The Landing Page — two worlds, one entry point.
Motivation
I’ve wanted a personal website for a long time — partly as a digital CV, and partly as a space to showcase my hobbies and write about things that might help others. Pinball restoration, modding, 3D printing, etc. — these are just as much a part of me as software architecture and engineering leadership.
At the same time, I finally wanted to get to know Claude Code in practice, not just in theory. Building my own website seemed like the ideal framework: manageable enough to focus on the tool, but complex enough to require real design decisions.
One Website, Two Worlds
A key challenge was the underlying concept: two completely different areas under one domain.
- PRO:// — Software Architect, Engineering Lead, Cloud-native systems
- HOBBY:// — Pinball & Electronics, Retro, 3D printing, Gaming
The PRO section — Cyan as the accent color, clean structure.
Claude Code understood this domain remarkably quickly. Based on my description of a “retro 80s arcade vibe, but professional and not too playful,” a design system with two color worlds emerged: Cyan for the professional side, Magenta for the hobby side. No hours-long design process, just an iterative conversation.
Claude Code as a Development Partner
What impressed me most was the speed at which the foundation was built — including i18n (German/English), Content Collections, routing, and the design system. Honestly, these are things that would have taken me significantly longer on my own.
However, I also quickly learned: Context is everything. Claude Code only delivers truly great results when you provide the right context. Inspired by Matt Pocock’s Skills approach, I started using reusable skills for Claude Code — small, focused prompts that act as tools during development.
One example is the grill-me skill, which I used for this very post:
---
name: grill-me
description: Interview the user relentlessly about a plan or design
until reaching shared understanding, resolving each branch of the
decision tree.
---
Interview me relentlessly about every aspect of this plan until we
reach a shared understanding. Walk down each branch of the design
tree, resolving dependencies between decisions one-by-one.

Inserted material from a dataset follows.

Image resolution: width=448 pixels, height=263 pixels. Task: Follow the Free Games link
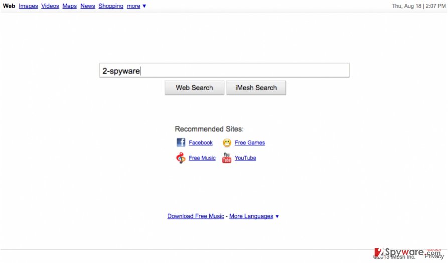[x=250, y=143]
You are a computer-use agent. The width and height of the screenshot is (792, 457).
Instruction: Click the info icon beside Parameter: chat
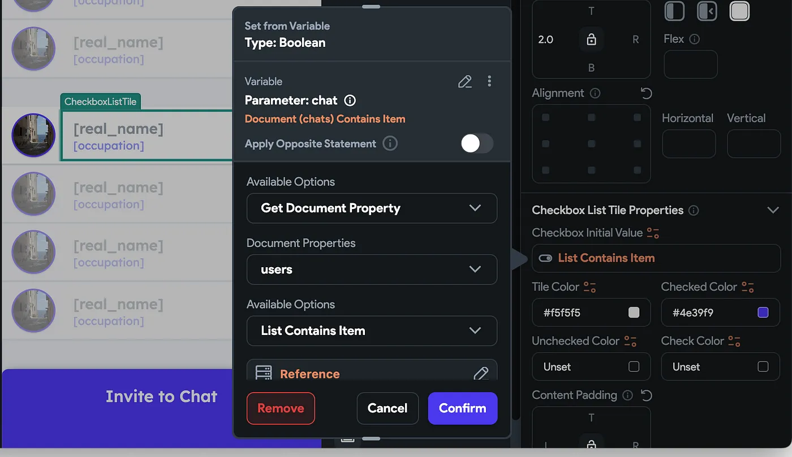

For each question, provide your recommended answer.
Ask the questions one at a time.
If a question can be answered by exploring the codebase,
explore the codebase instead.
Instead of just starting to write, Claude Code questioned me systematically — about motivation, tone, structure, images — ensuring the post reflected my actual experiences.
Effort and Result
In total, I invested about 16 hours, spread across several evenings and weekends. This includes iterations on content, multiple CV adjustments, and writing initial blog posts without AI assistance.
The result: a complete, bilingual website with its own design system, Content Collections, and CI/CD deployment.
Tech Stack
| Technology | Usage |
|---|---|
| Astro 6 | Static Site Generator, Routing, i18n |
| Tailwind CSS v4 | Styling via Vite plugin |
| Content Collections | Markdown-based content with type safety |
| Claude Code | Dev partner, code generation, skills |
Key Takeaways
Engineering is not dead. The difference between “Claude Code generates something” and “Claude Code delivers exactly what I want” lies in good context and the ability to critically evaluate and steer the results.
At the same time, even with a project as straightforward as a personal website, you can create real “wow” moments when AI support is used not as a shortcut, but as a tool within the workflow.
The next steps with Claude Code will involve more complex applications — to see what true agentic engineering looks like with non-trivial scope. There is still much for me to learn.